In order for IP Telephony to work and to be viable as a commercial enterprise, a wide range of complex database operations, both real-time and non-real-time, must occur transparently to the user. Such applications include user validation, rating, accounting, billing, revenue collection, revenue distribution, routing (least cost, least latency or other algorithms), management of the overall service, downloading of clients, fulfillment of service, registration of users, directory services, and more.

Gateways

VoIP technology allows voice calls originated and terminated at standard telephones supported by the PSTN to be conveyed over IP networks. VoIP "gateways" provide the bridge between the local PSTN and the IP network for both the originating and terminating sides of a call. To originate a call, the calling party will access the nearest gateway either by a direct connection or by placing a call over the local PSTN and entering the desired destination phone number.

The VoIP technology translates the destination telephone number into the data network address (IP address) associated with a corresponding terminating gateway nearest to the destination number. Using the appropriate protocol and packet transmission over the IP network, the terminating gateway will then initiate a call to the destination phone number over the local PSTN to completely establish end-to-end two-way communications. Despite the additional connections required, the overall call set-up time is not significantly longer than with a call fully supported by the PSTN.

The gateways must employ a common protocol - for example, the H.323 or SIP or a proprietary protocol - to support standard telephony signaling. The gateways emulate the functions of the PSTN in responding to the telephone's on-hook or off-hook state, receiving or generating DTMF digits and receiving or generating call progress tones. Recognized signals are interpreted and mapped to the appropriate message for relay to the communicating gateway in order to support call set-up, maintenance, billing, and call tear-down.
 

 

Protocol architecture and signaling for VoIP

Internet telephony requires a range of protocols, ranging from those needed for transporting real-time data across the network, to QoS aware routing protocols, to resource reservation, QoS aware network management and billing protocols. In addition, VoIP requires a means for prospective communications partners to find each other and to signal to the other party their desire to communicate. We refer to this functionality as Internet telephony signaling. The need for signaling functionality distinguishes Internet telephony from other Internet multimedia services such as broadcast and media-on-demand services.

Unlike circuit-switched telephony, Internet telephony services are built on a range of packet switched protocols.  For example, the functionality of the SS7 (Signaling System No.7) telephony signaling protocol encompasses routing, resource reservation, call admission, address translation, call establishment, call management and billing. In the Internet environment, routing is handled by protocols such as BGP, resource reservation by RSVP or other resource reservation protocols.
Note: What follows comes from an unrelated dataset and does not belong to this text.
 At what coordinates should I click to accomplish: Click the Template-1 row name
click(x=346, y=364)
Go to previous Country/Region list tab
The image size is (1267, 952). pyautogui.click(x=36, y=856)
 Table 1  ISO Reference Model and VoIP Standards and Protocols

 ISO Protocol layer

 Protocols and standards

Presentation

 Codecs / Applications

Session

 H.323 / SIP / MGCP

Transport

 RTP / TCP / UDP

Network

 IP

Link

 FR, ATM, Ethernet, PPP, HDLC, etc.

 

H.323 - ITU Standard for conducting voice over IP. It includes several related standards such as H.225 (call control), H.245 (media path and parameter negotiation), H.235 (security), H.225 Registration, Admission and Status (H.323 Gatekeeper protocol), and H.450 (supplementary services).

 SIP - Session Initiation Protocol is defined via IETF RFC 2543.

MGCP - Media Gateway Control Protocol, an IETF draft standard for controlling voice gateways through IP networks.

 VoIP protocols typically use Real-time Protocol (RTP) for the media stream. RTP uses User Datagram Protocol (UDP) as it’s transport protocol. Voice signaling traffic often uses Transmission Control Protocol (TCP) as its transport medium. The IP layer provides routing and network level addressing, while the link layer protocol controls and directs the transmission of the information over the physical medium.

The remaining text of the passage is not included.